How Intent Data is Collected and the Types You Need to Know
Data plays a key role in building better marketing strategies that help you generate more engagement and convert leads into customers. Collecting intent data gives you more information to use in your campaigns, and it’s particularly valuable for businesses hoping to build effective personalized marketing strategies.
We’ve compiled a guide to collecting intent data to enhance your audience targeting methods and gain access to critical, actionable insights from various digital platforms. You should always seek the necessary advice when collecting data regarding privacy and other applicable laws.
How is Intent Data Collected
Intent data comes in many forms, meaning there are diverse ways of collecting it. These are some of the most common methods that you can use to collect intent data for your business.
First-Party Intent Data Collection
First-party intent data is collected from your owned digital properties, including your website, email platform and social media accounts. It provides valuable insights into your audience’s behaviors and preferences, and since you can collect it directly from the source, it tends to be both accurate and reliable.
Collecting first-party intent data is as simple as using the analytics features built into or on top of your website. Your email marketing platform and social media accounts likely have integrated analytics features. You can use an integrated analytics dashboard for your website if it’s built into your content management system (CMS) or an external platform such as Google Analytics.
First-party intent data is important to collect because it’s the most direct way of understanding customer engagement. You can get critical insights, like what content your audience engages with most, which can inform strategy improvements.

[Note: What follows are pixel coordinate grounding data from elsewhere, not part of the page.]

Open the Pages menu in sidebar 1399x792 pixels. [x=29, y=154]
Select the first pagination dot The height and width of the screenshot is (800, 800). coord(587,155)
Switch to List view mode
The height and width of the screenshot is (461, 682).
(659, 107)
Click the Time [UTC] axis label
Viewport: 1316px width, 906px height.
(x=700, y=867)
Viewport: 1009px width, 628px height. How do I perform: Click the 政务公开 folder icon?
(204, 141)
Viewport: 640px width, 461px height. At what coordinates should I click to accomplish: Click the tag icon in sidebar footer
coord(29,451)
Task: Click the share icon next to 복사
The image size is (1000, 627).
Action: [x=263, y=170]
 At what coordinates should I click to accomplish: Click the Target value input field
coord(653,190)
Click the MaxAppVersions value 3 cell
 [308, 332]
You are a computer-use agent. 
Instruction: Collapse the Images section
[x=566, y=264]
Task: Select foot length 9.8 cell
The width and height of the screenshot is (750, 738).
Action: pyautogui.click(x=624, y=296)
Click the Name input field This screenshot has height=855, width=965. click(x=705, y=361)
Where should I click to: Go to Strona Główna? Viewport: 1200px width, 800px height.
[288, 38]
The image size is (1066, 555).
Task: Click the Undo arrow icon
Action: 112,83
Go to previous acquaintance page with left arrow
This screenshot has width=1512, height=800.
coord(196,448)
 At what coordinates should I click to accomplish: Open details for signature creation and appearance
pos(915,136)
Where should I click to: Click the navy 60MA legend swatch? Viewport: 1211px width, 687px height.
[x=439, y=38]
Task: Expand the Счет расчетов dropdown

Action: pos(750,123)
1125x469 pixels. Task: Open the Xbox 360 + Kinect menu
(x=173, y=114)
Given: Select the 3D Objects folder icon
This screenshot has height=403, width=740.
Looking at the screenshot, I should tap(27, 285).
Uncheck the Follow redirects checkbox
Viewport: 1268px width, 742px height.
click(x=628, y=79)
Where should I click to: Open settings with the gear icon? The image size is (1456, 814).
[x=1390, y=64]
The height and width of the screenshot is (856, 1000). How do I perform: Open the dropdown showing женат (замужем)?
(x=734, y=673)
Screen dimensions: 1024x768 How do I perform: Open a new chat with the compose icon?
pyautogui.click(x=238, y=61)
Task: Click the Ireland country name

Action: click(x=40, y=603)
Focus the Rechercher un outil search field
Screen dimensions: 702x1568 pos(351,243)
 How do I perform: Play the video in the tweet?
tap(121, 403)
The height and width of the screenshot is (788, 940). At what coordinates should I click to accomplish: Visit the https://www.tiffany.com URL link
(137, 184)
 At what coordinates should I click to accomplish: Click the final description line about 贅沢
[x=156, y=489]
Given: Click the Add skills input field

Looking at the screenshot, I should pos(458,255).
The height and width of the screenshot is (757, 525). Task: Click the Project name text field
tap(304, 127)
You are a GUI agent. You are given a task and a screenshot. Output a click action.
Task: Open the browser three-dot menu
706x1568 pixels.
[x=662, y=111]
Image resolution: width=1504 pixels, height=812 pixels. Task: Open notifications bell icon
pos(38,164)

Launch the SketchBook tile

Third-Party Intent Data Collection
Third-party intent data is collected from external sources outside your ecosystem of owned digital properties. Data from ad networks, third-party websites and public social media pages are good examples of third-party intent data.
It provides insights into how your audience behaves outside of your properties. This is both a benefit and a weakness because it gives a broader view than first-party data but is inherently less reliable than the more direct first-party data.
Third-party intent data is valuable only if it is provided by trustworthy aggregators or data vendors. Provided you can validate the accuracy and reliability of the data, it can be just as useful as first-party data in providing insights into your audience’s behaviors.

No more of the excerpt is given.